Onboarding is often the first test for whether a business relationship can succeed.
If a new client signs on and is hit with endless forms, redundant verifications, and an integration process that feels like assembling furniture — minus the instructions — the result is frustration, delays and lost business.
As B2B commerce digitizes, streamlining onboarding becomes more important. Companies that get it right can foster trust, improve time-to-value and gain a competitive edge. Those that don’t risk alienating partners and eroding growth opportunities.

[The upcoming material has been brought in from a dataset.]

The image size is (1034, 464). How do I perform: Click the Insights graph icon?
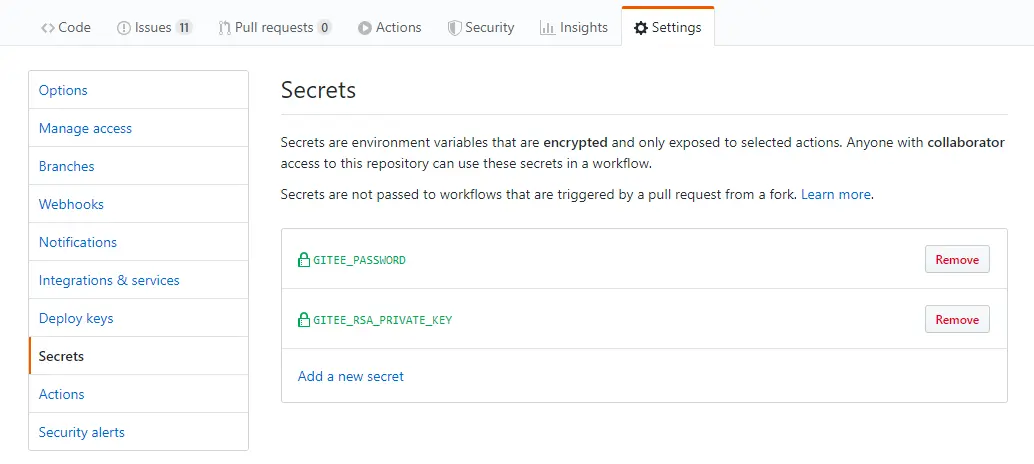[x=547, y=28]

Traditionally regarded as a transactional process, onboarding has evolved into a strategic necessity in industries as diverse as manufacturing, retail and logistics. Suppliers and buyers are pushing for faster, more seamless experiences. Suppliers need onboarding to proceed swiftly to begin fulfilling orders — and receiving payments. Buyers, meanwhile, want reassurance that suppliers meet operational, financial and compliance standards before proceeding.
At the center of B2B onboarding are B2B payments.
That’s why, with the announcement last week that TreviPay added automated buyer onboarding to its order-to-cash offering, it’s becoming clear that smart businesses are increasingly turning to automation, APIs, artificial intelligence and machine learning to streamline the chaos.
Read also: The Strategic Role of AI in Accounts Payable
In many cases, the failure to efficiently onboard new partners has tangible financial consequences. Delays in supplier onboarding can lead to stalled production schedules or missed delivery timelines, while buyers left in the dark about the status of the process may look to competitors for solutions.
At the same time, suppliers often want simplicity and speed, while buyers prioritize compliance and thorough vetting. This fundamental misalignment frequently creates friction during the onboarding process.
Many businesses still rely on spreadsheets, PDFs and email threads to onboard partners. The lack of centralized, automated systems results in time-consuming back-and-forth exchanges, often compounded by errors in data entry.
“A quarter of [accounts receivable (AR)] teams are still relying on spreadsheets to manage their receivables,” Boost B2B Payment Solutions Chief Marketing Officer Rebecca Schultz told PYMNTS in September.
“You can digitize the payment, but if the receiver is turning it into cash and manually entering the data, then the value of that exchange has ended,” she added.
In separate interviews with PYMNTS, executives noted that nearly half of commercial transactions are done through checks. PYMNTS Intelligence found that 75% of companies still use them. Given the trillions of dollars that flow back and forth between firms, that may be a bit of a head-scratcher.
The global nature of many supply chains brings an added layer of complexity. From anti-money laundering (AML) regulations to local tax requirements, compliance obligations vary between jurisdictions. For buyers operating internationally, managing these nuances is challenging.
See also: Cards Making Gains With Commercial Payments, but Greenfield Opportunity Still Is Massive
Buyers and suppliers value visibility into the onboarding process. Creating transparency doesn’t just build trust — it ensures accountability on both sides.
Chris Jameson, head of product management for Global Payments Solutions (GPS) EMEA at Bank of America, told PYMNTS this week that hybrid solutions prove that innovation can have a true business impact when it bridges the gap between buyer and supplier needs.
“A lot of clients are challenged by integration with legacy systems, and digital adoption isn’t always [consistent] across various geographies where companies operate,” Jameson said.
Customization is also emerging as a key success factor. High-value suppliers might receive dedicated onboarding managers, while smaller partners benefit from automated, self-service tools. These flexible solutions cater to the varying scales and complexities of supplier relationships.
“By using AI and machine learning, our platform adapts to each client’s unique needs, making decisions such as converting a supplier from a check to an ACH or virtual card,” Finexio Chief Strategy Officer Chris Wyatt told PYMNTS last week.
Another innovation reshaping onboarding is the rise of embedded finance solutions. Buyers are increasingly offering suppliers tools such as early payment discounts, supply chain financing or instant payment options during the onboarding process.
Still, technology can’t solve everything. Even as onboarding processes improve, hurdles remain. Cybersecurity risks loom large, particularly as onboarding platforms handle sensitive data. Additionally, smaller suppliers without robust digital capabilities may struggle to meet buyers’ demands for tech-driven solutions.